Only lines holding "computer" are wanted; copy each of them from the records below.

Saved data entries:

————

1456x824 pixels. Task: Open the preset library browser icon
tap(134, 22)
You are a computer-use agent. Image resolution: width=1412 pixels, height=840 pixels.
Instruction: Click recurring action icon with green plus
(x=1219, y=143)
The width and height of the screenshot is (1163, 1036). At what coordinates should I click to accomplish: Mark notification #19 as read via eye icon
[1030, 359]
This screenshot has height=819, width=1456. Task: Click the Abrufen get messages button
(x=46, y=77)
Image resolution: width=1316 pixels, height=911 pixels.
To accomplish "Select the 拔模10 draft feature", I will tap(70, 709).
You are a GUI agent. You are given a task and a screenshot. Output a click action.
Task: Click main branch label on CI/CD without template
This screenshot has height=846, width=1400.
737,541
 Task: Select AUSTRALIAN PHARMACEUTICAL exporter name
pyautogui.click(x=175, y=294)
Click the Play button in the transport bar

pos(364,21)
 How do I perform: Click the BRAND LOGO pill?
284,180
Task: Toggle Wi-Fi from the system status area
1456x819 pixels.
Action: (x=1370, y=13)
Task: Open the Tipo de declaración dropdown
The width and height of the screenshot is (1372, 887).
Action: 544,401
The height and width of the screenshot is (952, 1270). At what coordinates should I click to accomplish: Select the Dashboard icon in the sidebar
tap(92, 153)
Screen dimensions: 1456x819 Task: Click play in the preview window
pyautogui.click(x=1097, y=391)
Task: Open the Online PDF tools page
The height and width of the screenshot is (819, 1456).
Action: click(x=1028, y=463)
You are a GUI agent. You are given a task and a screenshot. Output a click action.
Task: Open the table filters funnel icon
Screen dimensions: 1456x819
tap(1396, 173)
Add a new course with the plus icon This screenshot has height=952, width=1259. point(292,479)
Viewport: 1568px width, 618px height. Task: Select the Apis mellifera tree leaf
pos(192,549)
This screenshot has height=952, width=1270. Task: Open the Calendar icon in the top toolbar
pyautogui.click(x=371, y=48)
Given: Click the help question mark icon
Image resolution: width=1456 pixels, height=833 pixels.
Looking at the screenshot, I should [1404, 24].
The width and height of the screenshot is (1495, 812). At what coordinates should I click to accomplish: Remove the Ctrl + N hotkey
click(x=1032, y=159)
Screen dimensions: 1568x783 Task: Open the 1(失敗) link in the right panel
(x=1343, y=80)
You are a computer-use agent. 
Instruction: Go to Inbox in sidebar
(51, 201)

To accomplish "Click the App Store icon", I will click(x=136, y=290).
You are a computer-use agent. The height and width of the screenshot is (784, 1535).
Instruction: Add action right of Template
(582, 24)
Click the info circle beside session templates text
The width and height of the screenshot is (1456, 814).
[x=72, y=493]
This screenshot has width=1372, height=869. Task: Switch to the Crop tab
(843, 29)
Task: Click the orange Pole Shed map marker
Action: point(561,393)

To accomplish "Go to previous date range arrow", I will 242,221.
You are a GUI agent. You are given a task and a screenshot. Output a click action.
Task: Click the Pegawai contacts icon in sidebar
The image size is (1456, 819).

————

**Solution to the exercise**:
You are a computer-use agent. Image resolution: width=1412 pixels, height=840 pixels.
You are a computer-use agent. 
You are a computer-use agent. The height and width of the screenshot is (784, 1535).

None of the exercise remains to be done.